Kellstein D E, Price D D, Mayer D J
Department of Physiology, Medical College of Virginia, Virginia Commonwealth University, Richmond 23298.
Brain Res. 1991 Feb 1;540(1-2):302-6. doi: 10.1016/0006-8993(91)90524-y.

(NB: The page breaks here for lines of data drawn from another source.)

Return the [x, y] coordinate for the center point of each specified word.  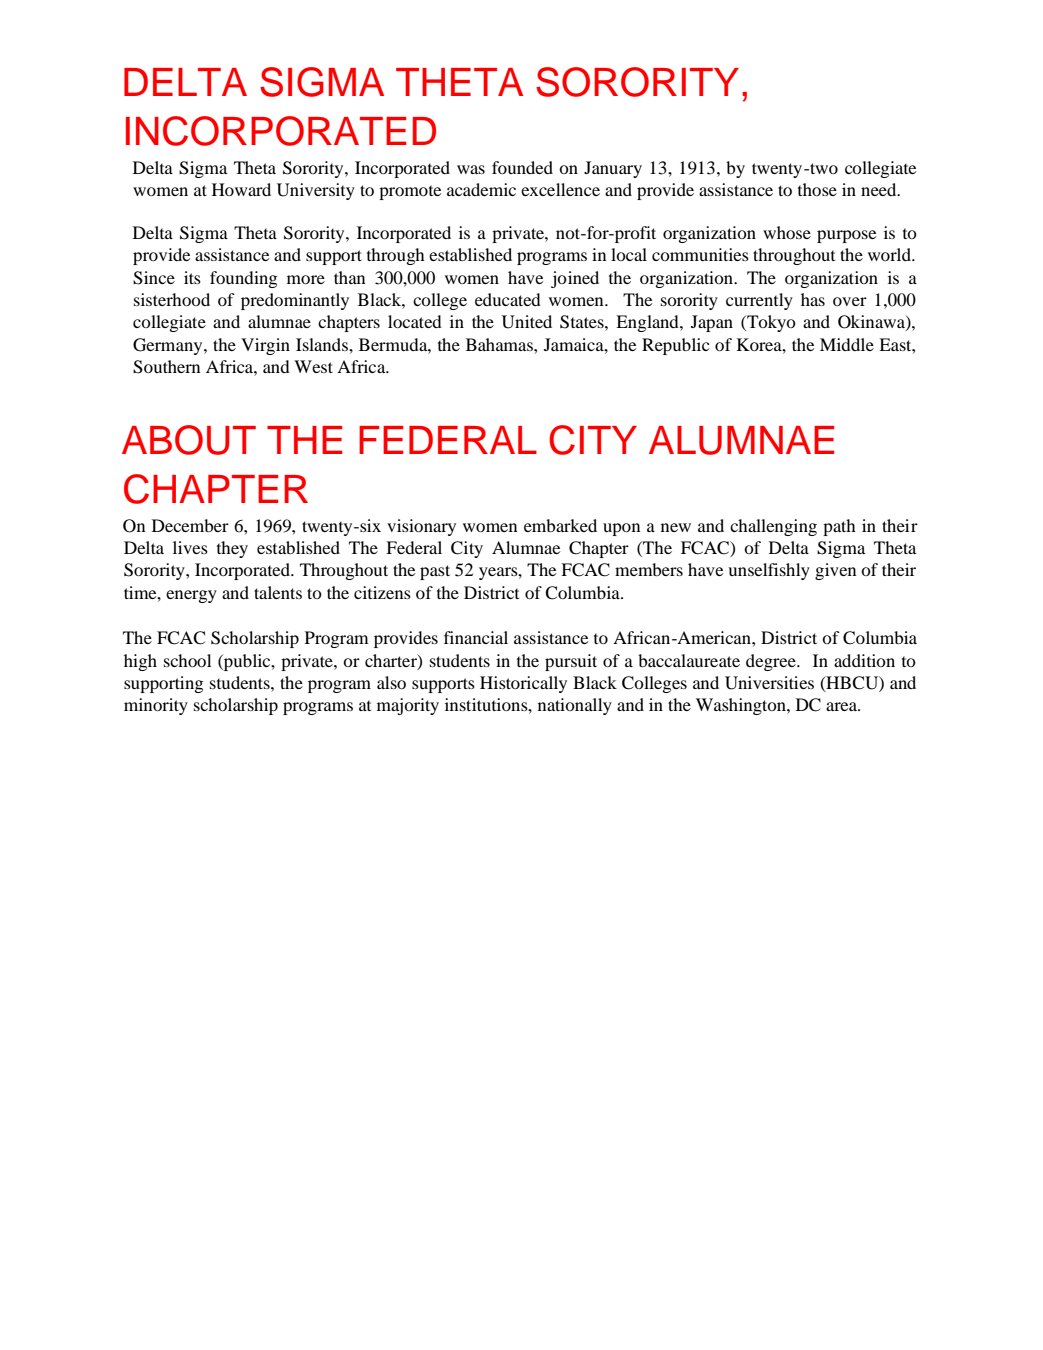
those [817, 189]
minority [156, 706]
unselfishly [769, 571]
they [232, 549]
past [435, 572]
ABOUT [189, 440]
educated [508, 299]
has [813, 299]
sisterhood [172, 299]
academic [481, 189]
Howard [241, 189]
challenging [773, 527]
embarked [560, 525]
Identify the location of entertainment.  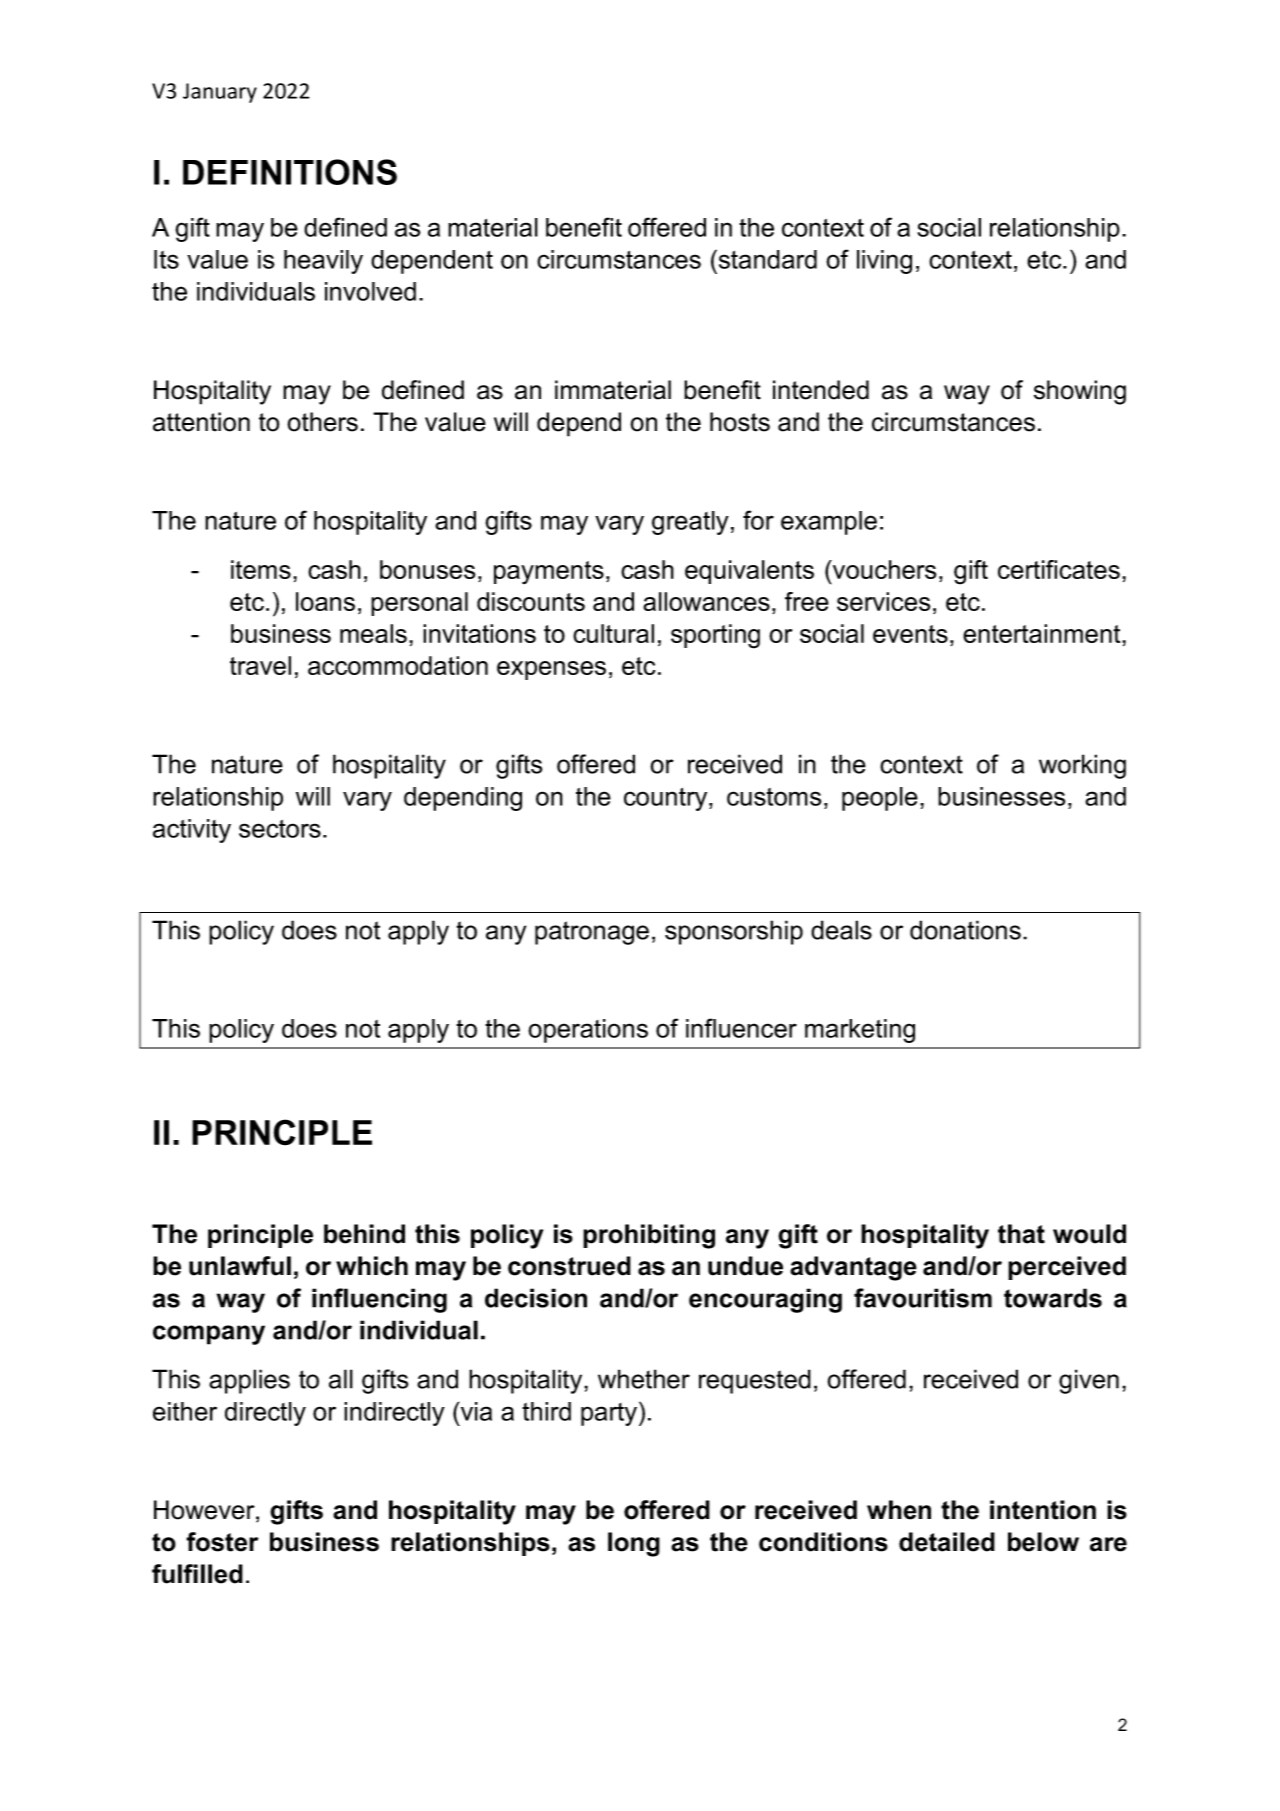
(1043, 633).
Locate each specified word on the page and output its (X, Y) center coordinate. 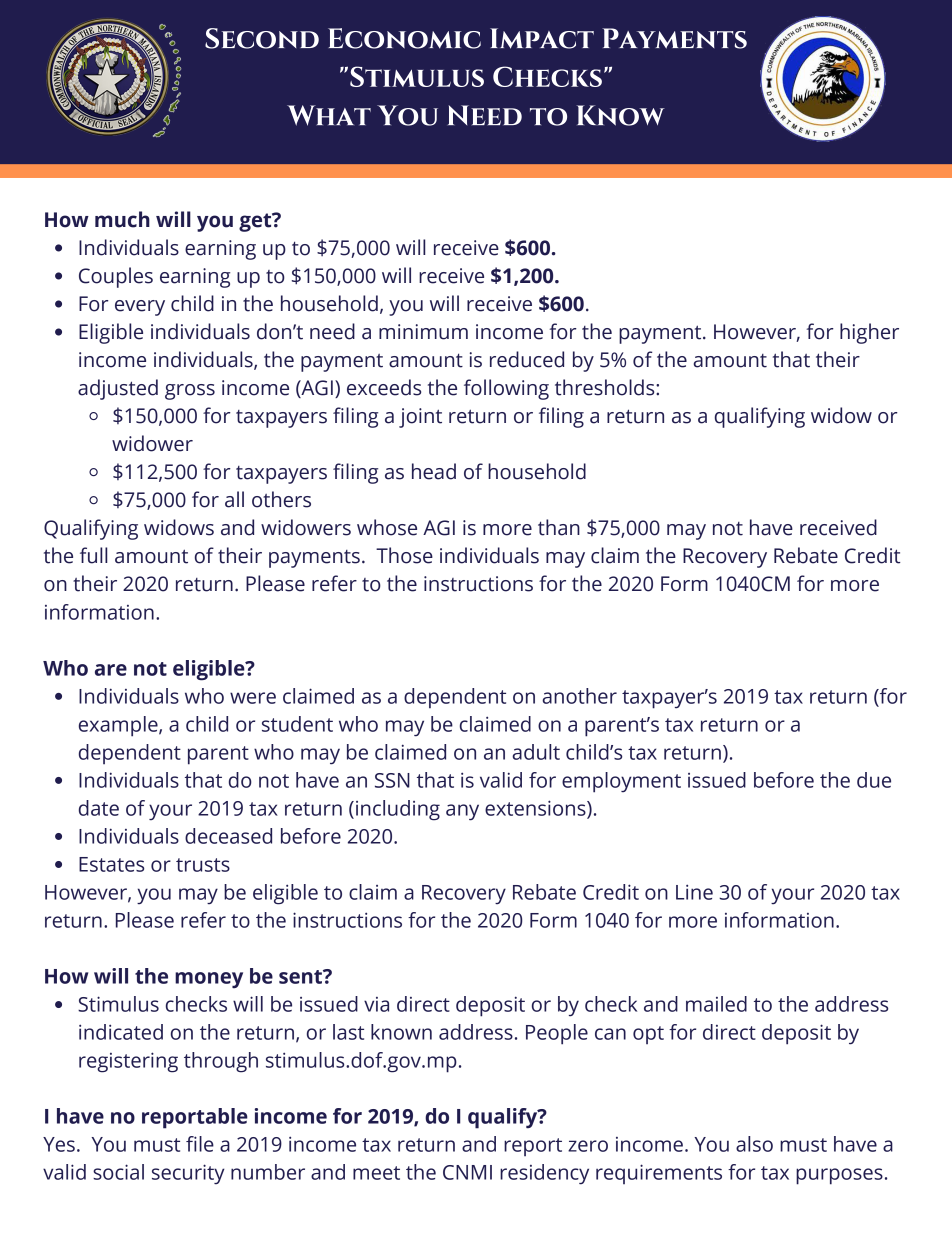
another (579, 696)
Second (262, 38)
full (93, 555)
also (754, 1144)
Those (404, 555)
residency (544, 1174)
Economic (404, 38)
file (200, 1144)
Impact (542, 38)
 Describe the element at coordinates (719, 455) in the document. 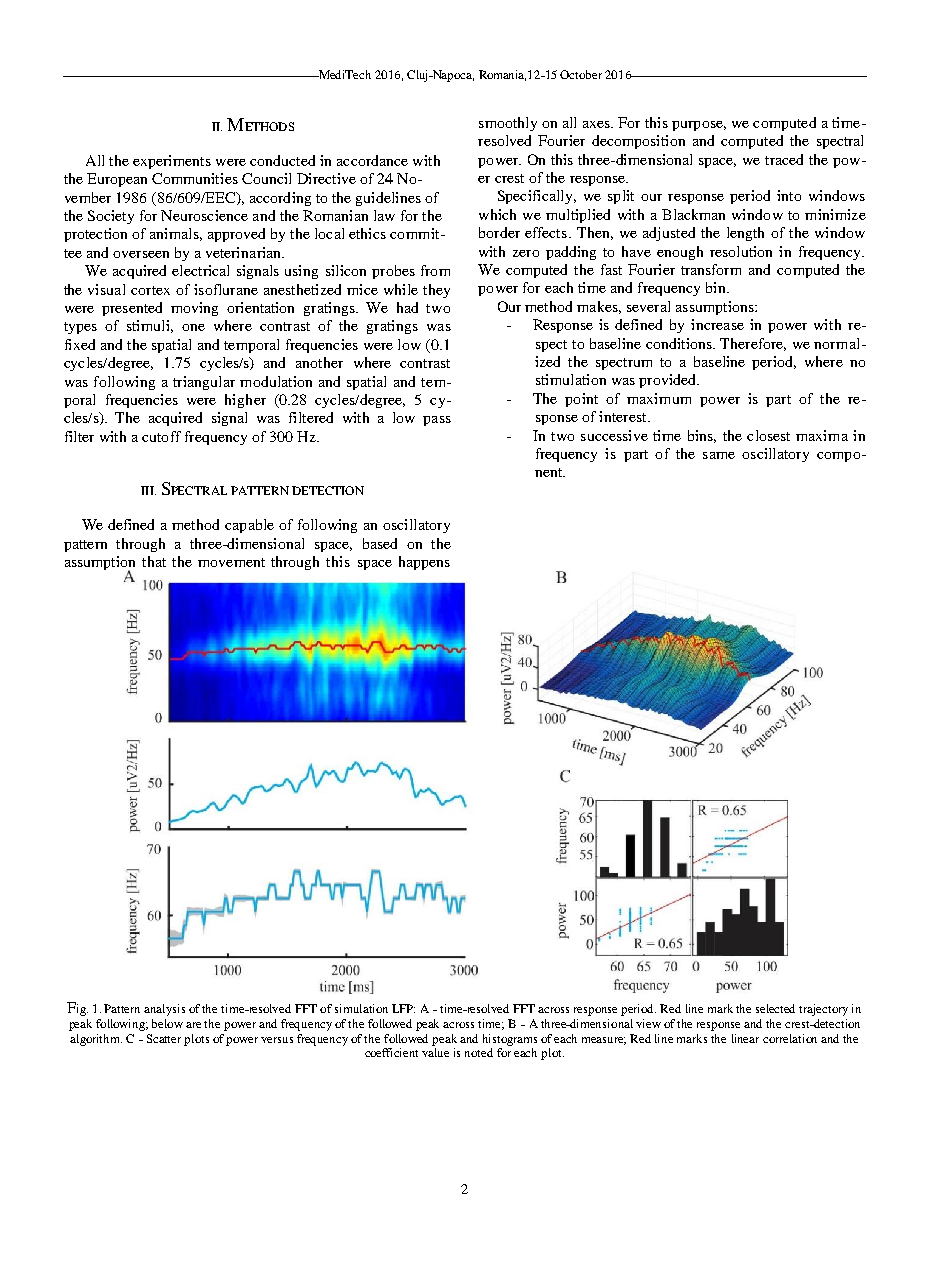

I see `same` at that location.
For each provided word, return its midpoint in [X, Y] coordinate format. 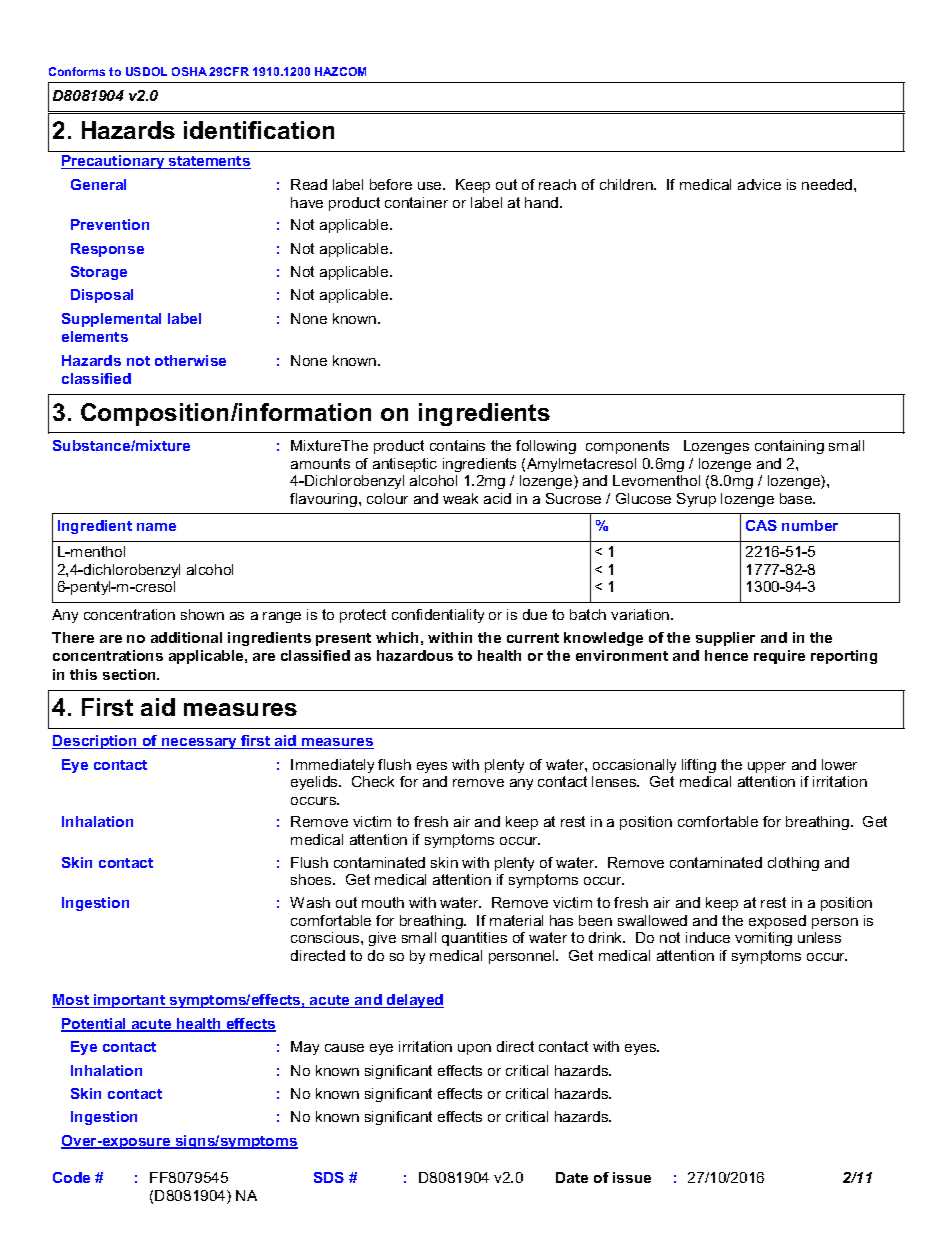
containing [789, 447]
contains [457, 445]
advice [759, 184]
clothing [793, 864]
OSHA [189, 71]
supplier [725, 639]
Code [71, 1177]
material [516, 920]
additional [186, 637]
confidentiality [438, 616]
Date [572, 1177]
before [391, 184]
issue [632, 1177]
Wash [310, 902]
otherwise [190, 360]
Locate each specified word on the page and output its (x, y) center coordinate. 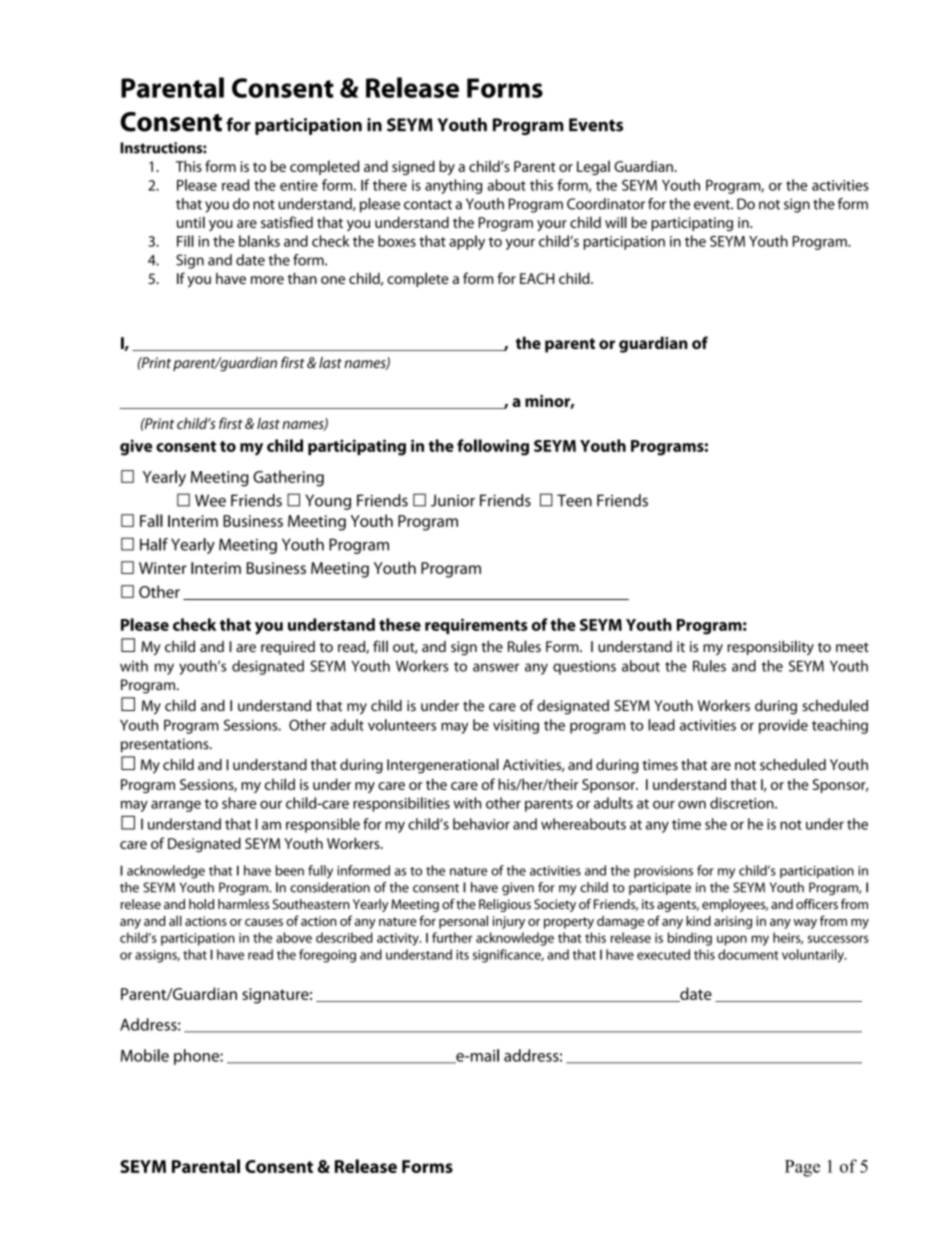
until (191, 222)
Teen (574, 500)
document (748, 954)
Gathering (288, 478)
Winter (163, 568)
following (493, 447)
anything (453, 186)
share (239, 803)
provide (783, 726)
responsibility (770, 648)
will (616, 222)
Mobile (145, 1055)
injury (509, 922)
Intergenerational (443, 766)
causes (264, 922)
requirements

Extracellular single unit recordings were made from dorsal horn nociceptive neurons of intact, urethane-anesthetized rats during controlled electrical stimulation of the hind paw. Neither local superfusion of cholecystokinin octapeptide (CCK; 6.4 pmol to 20 nmol) nor the CCK antagonist lorglumide (LGM; 145 fmol to 145 pmol) significantly altered A- or C-fiber evoked firing or spontaneous activity. Pretreatment with CCK, however, significantly attenuated, whereas LGM enhanced, morphine-induced inhibition of C-evoked firing. These findings provide further evidence that CCK functions as a selective antagonist of opioid-induced analgesia.
在对完整的、氨基甲酸乙酯麻醉的大鼠后爪进行控制性电刺激期间,从其背角伤害性神经元进行细胞外单单位记录。胆囊收缩素八肽(CCK;6.4皮摩尔至20纳摩尔)的局部灌注以及CCK拮抗剂洛谷胺(LGM;145飞摩尔至145皮摩尔)均未显著改变A纤维或C纤维诱发的放电或自发活动。然而,CCK预处理显著减弱了吗啡诱导的对C纤维诱发放电的抑制,而LGM则增强了这种抑制。这些发现进一步证明CCK作为阿片类药物诱导镇痛的选择性拮抗剂发挥作用。